As synonymous as the name Han Solo is with Star Wars and all that comes with it, the name Solo is really on the nose of the archetypal character he represents. Solo. The lone wolf. The reluctant hero.
The reluctant hero, who is among a pantheon of archetypal characters, differs from our familiar hero, Luke Skywalker, the emerging epic hero. Luke, an epic hero, comes from noble birth, his father being “The Chosen One”, has superhuman strength, his becoming a Jedi, has humility, his official Star Wars Databank entry introducing him from “humble beginnings,” and battles supernatural foes, such as his defeating the rancor monster. An argument can easily be made to call Luke a classical hero, an everyday person who possesses some defining feature or characteristic that allows them to succeed where others have failed. I chose to look at it from the certain point of view that regards the entire history of the Skywalkers, including the mythological transcendence of Luke being a hero who saved the universe through Rey’s eyes in The Force Awakens, but I digress.
Han Solo follows the path of the reluctant hero. Whereas the classic Hero’s Journey includes a period of reluctance by the hero, the hero overcomes this before setting off onto the main journey. The reluctant hero is unknowingly pulled into a more serious situation than expected and continues to voice his hesitation to continue.
Han’s reluctance stems from his selfishness. We see this repeatedly. When Leia tells him he needs to listen to her to survive, Han responds,”Look, your worshipfullness, let’s get one thing straight. I take orders from just one person: me.” When Leia tells him that the fight isn’t over after they escape the Death Star, Han says, “Look, I ain’t in this for your revolution…I’m in it for the money.” And, when Luke begs Han to stay after he gets his monetary reward, and Han refuses to speak, Luke says goodbye by saying, “Okay. Take care of yourself Han. I guess that’s what you’re best at isn’t it?” This creates an arc for the character to go from selfishness to selflessness when he comes back to help distract Vader so Luke can “blow this thing and go home!”
I said in a previous post that one of my arcs I’d need to get over to become successful in my journey was my complacency. Previously when I would tell myself I wanted to lose weight or something, I would sometimes see slight progress, then I’d plateau. It was here that I would say, “Well, I’ve achieved this. It’s good enough.” I would forgo the long-term goal because I’d become proud enough of what I’d already achieved.
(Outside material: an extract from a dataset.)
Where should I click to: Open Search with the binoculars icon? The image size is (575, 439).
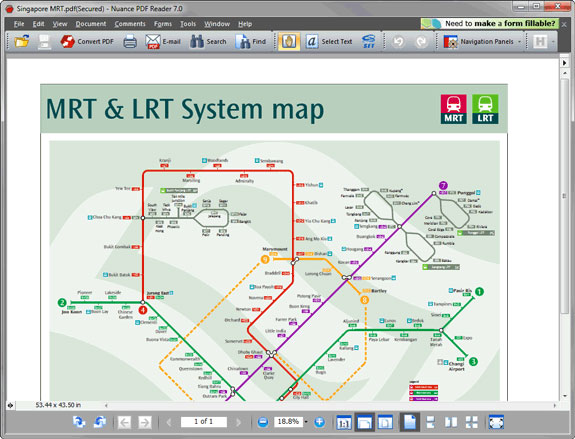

Today marks the 20th day of my journey. For the past couple days, a sense of complacency, and therefore reluctance, has begun to loom overhead. I wanted to get this off of my chest and vent some frustrations in hopes of letting some clarity circulate through my mind. I have begun to question the destination of this journey. In fictional journeys, the hero embarks for a clear goal, for instance, wisdom, knowledge, money, fame, love, etc. My journey is mainly about health.
Is health just a glittering generality, a nice sounding word with no real significance or meaning? What does health look like? When have I achieved good health? Do I look at it scientifically and say health is when my physical body is functioning at the levels it is supposed to be? I don’t think my goal is just to maintain normalcy.
I recently gave myself an arbitrary goal of a 10-minute mile, which stemmed from a place of even numbers and probability of success. But does that mean “healthy?” I suppose it depends on one’s definition of health.
I’ve also stated that I’ve lost weight. Is weight loss a sign of health? It’s been nice to fit into some clothes that I haven’t been able to in quite some time. I was even able to pull out one of my shirts from high school and fit comfortably into it. So, that’s good enough, right? Now I can just maintain this current picture of myself. But, I know that this will only last for so long. I will settle into this weight and realize that I want to lose more. I know that this isn’t where I want to be either. So instead of just settling for what I’ve achieved now, I need to continue to look ahead.
So, again, what is ahead for me? When do I get there?” What is my goal? I’m calling into question the destination of my journey. Sure, I have obstacles that I want to overcome, internal demons to subdue. But what is the external reward? Like Han Solo, Captain of the Millennium Falcon, I “expect to be well-paid.” I just need to figure out my currency.